## To be done
For each statement about the news text on the Mayorkas impeachment, answer yes or no and quote the text's deciding words: (a) House Republicans released three articles of impeachment against Mayorkas. (b) The House Homeland Security Committee is set to meet on Tuesday to consider the articles. (c) The department answered the articles in a 20-page memo.

## Text section
## Start
House Republicans release articles of impeachment against Mayorkas

Washington — House Republicans released two articles of impeachment against Department of Homeland Security Secretary Alejandro Mayorkas on Sunday, formally unveiling the charges as they prepare to punish the secretary over the administration’s handling of the U.S.-Mexico border.

In a 20-page impeachment resolution, Republicans on the House Homeland Security Committee accused Mayorkas of “willful and systemic refusal to comply with the law” and a “breach of public trust.” The committee is set to meet on Tuesday to consider the articles.

Republicans have repeatedly accused Mayorkas of failing to enforce the nation’s laws as a record number of migrants arrived at the U.S.-Mexico border. Democrats and the Department of Homeland Security have criticized the impeachment effort as a “baseless” political attack, citing experts who have testified that Mayorkas’ conduct did not rise to the level of “high crimes and misdemeanors,” the legal basis for impeachment under the Constitution.

The department responded to the articles in a 4-page memo on Sunday, calling the impeachment effort “a distraction from other vital national security priorities and the work Congress should be doing to actually fix our broken immigration laws.”
## End
## Information shown
## Start
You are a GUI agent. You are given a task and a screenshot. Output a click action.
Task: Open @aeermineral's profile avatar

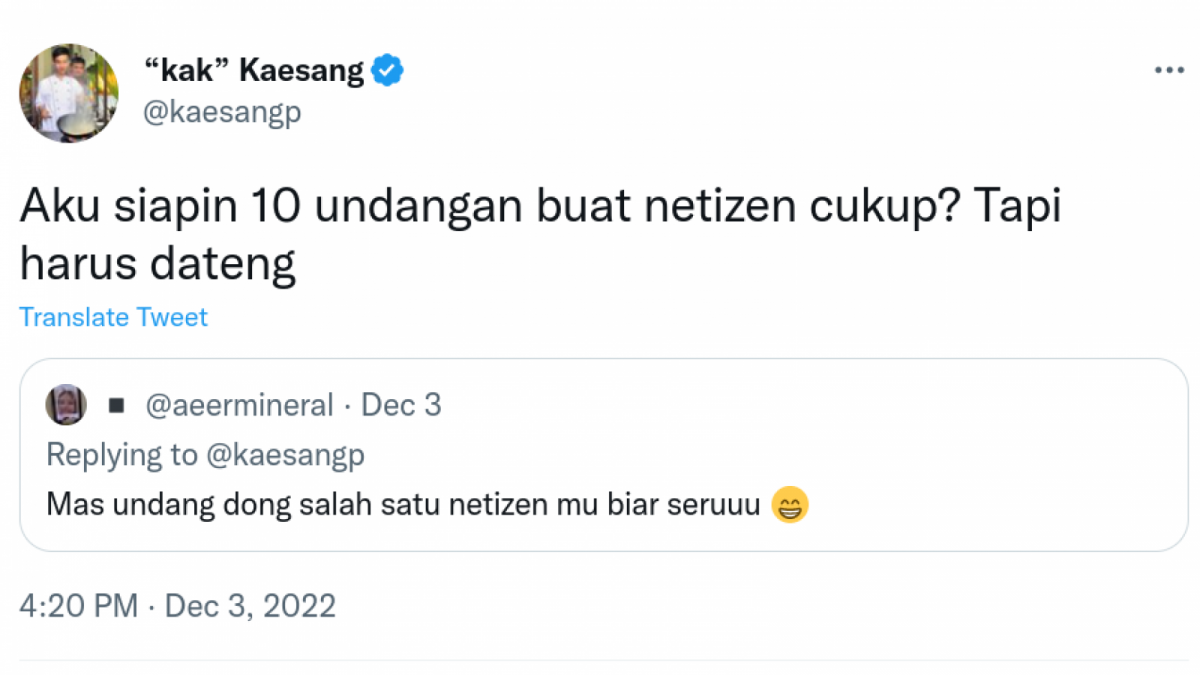pyautogui.click(x=65, y=404)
## End
## Output
(a) No: "House Republicans released two articles of impeachment against Department of Homeland Security Secretary Alejandro Mayorkas on Sunday"
(b) Yes: "The committee is set to meet on Tuesday to consider the articles."
(c) No: "The department responded to the articles in a 4-page memo on Sunday"